> [What to work on] Your job is to copy every line in the material containing the word "will".

> [Material for the task]
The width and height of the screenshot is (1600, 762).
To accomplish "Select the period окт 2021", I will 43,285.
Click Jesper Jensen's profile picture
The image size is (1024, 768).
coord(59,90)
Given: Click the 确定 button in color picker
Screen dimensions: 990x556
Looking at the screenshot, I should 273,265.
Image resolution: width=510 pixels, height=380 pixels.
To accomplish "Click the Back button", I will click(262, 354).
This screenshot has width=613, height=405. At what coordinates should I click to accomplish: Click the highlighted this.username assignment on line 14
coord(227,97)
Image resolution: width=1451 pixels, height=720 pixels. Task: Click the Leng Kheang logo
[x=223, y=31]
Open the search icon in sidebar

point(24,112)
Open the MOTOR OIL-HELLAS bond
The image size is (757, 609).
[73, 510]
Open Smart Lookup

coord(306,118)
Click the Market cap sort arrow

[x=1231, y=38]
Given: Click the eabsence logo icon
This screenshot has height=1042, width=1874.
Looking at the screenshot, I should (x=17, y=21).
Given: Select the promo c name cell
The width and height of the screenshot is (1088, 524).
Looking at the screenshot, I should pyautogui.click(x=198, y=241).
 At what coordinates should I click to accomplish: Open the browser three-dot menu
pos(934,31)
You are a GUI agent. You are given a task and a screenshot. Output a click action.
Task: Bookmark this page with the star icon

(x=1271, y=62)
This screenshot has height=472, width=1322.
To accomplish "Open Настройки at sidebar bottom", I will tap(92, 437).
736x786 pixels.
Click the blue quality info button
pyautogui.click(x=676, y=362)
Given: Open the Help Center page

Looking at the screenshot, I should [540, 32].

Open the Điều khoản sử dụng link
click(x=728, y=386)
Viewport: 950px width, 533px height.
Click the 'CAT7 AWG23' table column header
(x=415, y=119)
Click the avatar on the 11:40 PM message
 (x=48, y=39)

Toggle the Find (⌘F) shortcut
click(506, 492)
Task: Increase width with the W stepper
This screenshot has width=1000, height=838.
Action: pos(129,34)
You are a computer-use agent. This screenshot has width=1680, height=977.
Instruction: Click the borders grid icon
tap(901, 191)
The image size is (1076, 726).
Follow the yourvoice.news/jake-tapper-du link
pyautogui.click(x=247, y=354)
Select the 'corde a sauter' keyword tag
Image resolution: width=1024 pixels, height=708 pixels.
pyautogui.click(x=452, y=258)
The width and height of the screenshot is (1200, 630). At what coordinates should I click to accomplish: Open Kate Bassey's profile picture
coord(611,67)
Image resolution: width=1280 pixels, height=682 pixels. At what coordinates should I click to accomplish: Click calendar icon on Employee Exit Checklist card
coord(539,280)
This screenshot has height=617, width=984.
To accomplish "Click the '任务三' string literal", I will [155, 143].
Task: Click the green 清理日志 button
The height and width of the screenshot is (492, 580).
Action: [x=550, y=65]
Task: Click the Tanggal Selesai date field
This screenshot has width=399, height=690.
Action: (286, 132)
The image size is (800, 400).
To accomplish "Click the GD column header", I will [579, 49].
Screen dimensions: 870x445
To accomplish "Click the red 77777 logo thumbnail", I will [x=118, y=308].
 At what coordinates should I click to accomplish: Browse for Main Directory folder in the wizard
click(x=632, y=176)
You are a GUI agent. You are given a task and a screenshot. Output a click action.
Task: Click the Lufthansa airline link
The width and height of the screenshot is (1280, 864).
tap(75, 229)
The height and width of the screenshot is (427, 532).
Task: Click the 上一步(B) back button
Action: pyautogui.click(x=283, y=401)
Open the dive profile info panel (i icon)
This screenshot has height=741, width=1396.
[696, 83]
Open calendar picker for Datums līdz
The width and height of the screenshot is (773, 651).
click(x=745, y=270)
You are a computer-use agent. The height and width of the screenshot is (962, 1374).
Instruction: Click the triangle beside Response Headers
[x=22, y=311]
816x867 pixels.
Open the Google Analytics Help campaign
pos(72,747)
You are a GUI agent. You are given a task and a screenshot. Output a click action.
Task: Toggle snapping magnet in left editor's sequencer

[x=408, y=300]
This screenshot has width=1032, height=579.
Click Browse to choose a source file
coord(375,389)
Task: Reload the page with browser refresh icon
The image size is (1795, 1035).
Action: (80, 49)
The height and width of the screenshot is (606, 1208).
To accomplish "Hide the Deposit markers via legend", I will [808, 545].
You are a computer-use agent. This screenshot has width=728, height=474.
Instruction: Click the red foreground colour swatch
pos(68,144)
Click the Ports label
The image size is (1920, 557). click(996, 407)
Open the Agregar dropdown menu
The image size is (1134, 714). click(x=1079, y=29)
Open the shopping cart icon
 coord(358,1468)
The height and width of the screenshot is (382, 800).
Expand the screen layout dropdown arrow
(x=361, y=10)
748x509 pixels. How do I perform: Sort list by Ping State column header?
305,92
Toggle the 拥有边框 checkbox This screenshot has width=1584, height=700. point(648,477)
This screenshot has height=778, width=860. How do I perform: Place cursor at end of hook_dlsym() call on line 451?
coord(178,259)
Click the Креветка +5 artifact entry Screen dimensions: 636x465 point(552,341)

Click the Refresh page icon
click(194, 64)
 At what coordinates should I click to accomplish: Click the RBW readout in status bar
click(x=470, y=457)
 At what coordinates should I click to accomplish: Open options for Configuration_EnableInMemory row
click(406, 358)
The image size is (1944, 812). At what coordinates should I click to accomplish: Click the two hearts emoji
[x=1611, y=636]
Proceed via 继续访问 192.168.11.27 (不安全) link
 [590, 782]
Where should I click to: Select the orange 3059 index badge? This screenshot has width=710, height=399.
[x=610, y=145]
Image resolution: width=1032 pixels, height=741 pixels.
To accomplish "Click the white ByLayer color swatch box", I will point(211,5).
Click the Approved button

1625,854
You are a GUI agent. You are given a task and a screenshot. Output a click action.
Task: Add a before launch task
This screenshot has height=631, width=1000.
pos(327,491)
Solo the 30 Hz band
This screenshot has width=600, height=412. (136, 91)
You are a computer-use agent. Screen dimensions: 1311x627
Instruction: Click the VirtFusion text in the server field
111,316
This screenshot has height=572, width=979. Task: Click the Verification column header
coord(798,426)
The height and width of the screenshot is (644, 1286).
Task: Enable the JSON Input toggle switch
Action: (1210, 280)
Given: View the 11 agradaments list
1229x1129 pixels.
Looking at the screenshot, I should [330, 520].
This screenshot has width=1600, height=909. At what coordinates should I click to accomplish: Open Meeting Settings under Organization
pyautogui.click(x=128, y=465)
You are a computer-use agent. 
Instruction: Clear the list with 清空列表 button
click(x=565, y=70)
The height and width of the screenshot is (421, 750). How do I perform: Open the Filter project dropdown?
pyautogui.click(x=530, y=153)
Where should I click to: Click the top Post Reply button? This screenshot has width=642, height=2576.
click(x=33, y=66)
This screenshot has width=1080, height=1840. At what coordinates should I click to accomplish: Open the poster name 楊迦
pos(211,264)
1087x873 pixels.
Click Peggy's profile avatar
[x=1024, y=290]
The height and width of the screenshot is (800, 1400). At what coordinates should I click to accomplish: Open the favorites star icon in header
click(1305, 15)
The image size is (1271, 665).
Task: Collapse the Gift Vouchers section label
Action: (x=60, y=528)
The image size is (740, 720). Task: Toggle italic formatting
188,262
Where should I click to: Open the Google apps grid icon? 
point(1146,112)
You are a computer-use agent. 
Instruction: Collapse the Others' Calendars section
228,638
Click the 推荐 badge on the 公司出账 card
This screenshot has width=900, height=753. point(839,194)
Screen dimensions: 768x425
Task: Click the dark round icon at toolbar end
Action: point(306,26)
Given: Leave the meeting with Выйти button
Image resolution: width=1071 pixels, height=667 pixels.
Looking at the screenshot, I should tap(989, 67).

> [Exercise answer]
To accomplish "Select the period окт 2021", I will 43,285.
To accomplish "Click the Back button", I will click(262, 354).
To accomplish "Open Настройки at sidebar bottom", I will tap(92, 437).
To accomplish "Click the '任务三' string literal", I will [155, 143].
To accomplish "Click the GD column header", I will [579, 49].
To accomplish "Click the red 77777 logo thumbnail", I will [x=118, y=308].
To accomplish "Hide the Deposit markers via legend", I will [808, 545].
To accomplish "Click the white ByLayer color swatch box", I will point(211,5).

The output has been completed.